The Intercept Brasil publicou, dia 31 de janeiro, a lista dos “maiores destruidores da Amazônia”. Pode ser lida aqui. O trabalho foi feito em parceria com o portal De Olho nos Ruralistas.

Foi uma investigação exaustiva. Durante meses, rastrearam quase 300 mil multas ambientais. A partir do valor das multas, listaram o que foi chamado de 25 maiores destruidores da Amazônia.

A lista é tecnicamente perfeita, mas só mostra um pedaço do problema. Isso porque os grandes desmatadores da Amazônia não estão na Amazônia. Quem leva a multa é o laranja que dá a cara a tapa. Está lá para assumir o ônus e ocultar quem se beneficia com a devastação.

Laranjal da devastação

De acordo com a lista do Intercept, o campeão de multas é o Instituto Nacional de Colonização e Reforma Agrária (Incra). Como o desmatamento foi verificado em terras da União, a multa é aplicada sobre o Incra.

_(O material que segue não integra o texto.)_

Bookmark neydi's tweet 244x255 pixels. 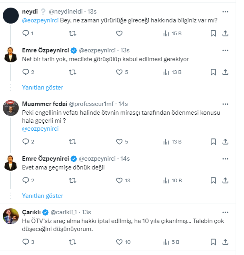click(x=213, y=34)

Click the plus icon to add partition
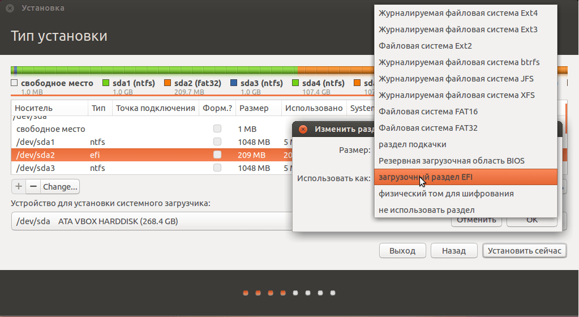click(18, 186)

Esse é o primeiro indício de que a lista não tem efetividade para mostrar quem são os reais desmatadores. Quem desmata não é o Incra. Os desmatadores estão ocultos. O Incra é usado como laranja.

Depois do Incra, a lista é dominada por empresas e pessoas ligadas à extração ilegal de madeira, siderurgia de ferro gusa e criação de gado.

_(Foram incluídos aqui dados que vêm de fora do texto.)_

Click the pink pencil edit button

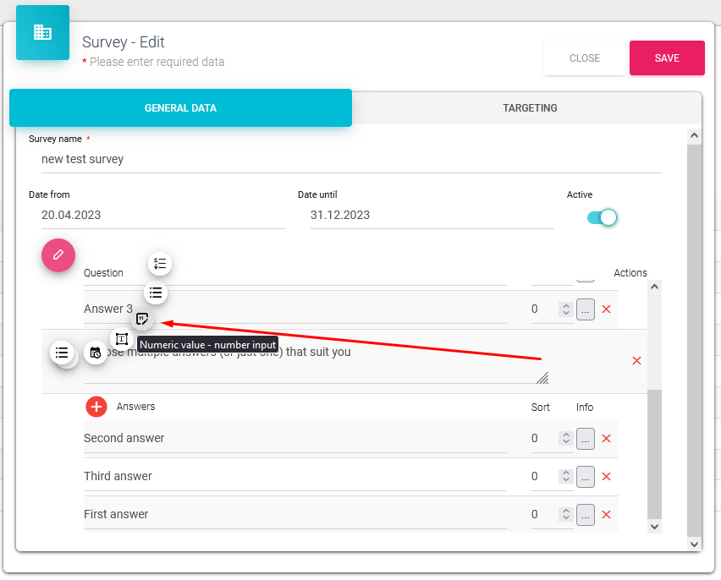point(58,254)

Entre os 10 primeiros da lista, quatro são siderúrgicas. Pelo menos outros quatro são fornecedores -- para essas mesmas siderúrgicas -- de carvão de mata nativa retirado ilegalmente.

Na siderúrgica, o carvão é misturado ao minério de ferro e vira ferro gusa. O produto é exportado para os Estados Unidos e vira aço.

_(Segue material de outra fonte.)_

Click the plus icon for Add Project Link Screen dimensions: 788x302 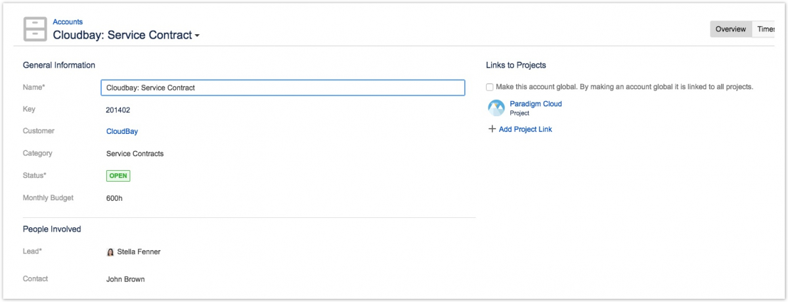pyautogui.click(x=492, y=129)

O mesmo grupo que fornece carvão ilegal para a siderúrgicas também fornece madeira ilegal para o mercado nacional e internacional de móveis e construção civil.

Essa madeira é roubada de áreas públicas ou de terras indígenas. Madeira esquentada com a ajuda de servidores corruptos ligados a Secretaria de Estado de Meio Ambiente do Pará, governado por Helder Barbalho (MDB), filho de Jader Barbalho.

O mesmo esquema fornece, às grandes redes de supermercados do país, carne de gado criado em áreas de desmatamento ilegal. Carne que passa, em grande parte, pelas mãos da JBS.

Os reais desmatadores

A retirada de madeira, a produção de carvão e a criação de gado em áreas ilegais precisa de terra, de mata e de espaço. Por isso o Incra leva as multas. O Incra é o grande laranja da devastação da Amazônia.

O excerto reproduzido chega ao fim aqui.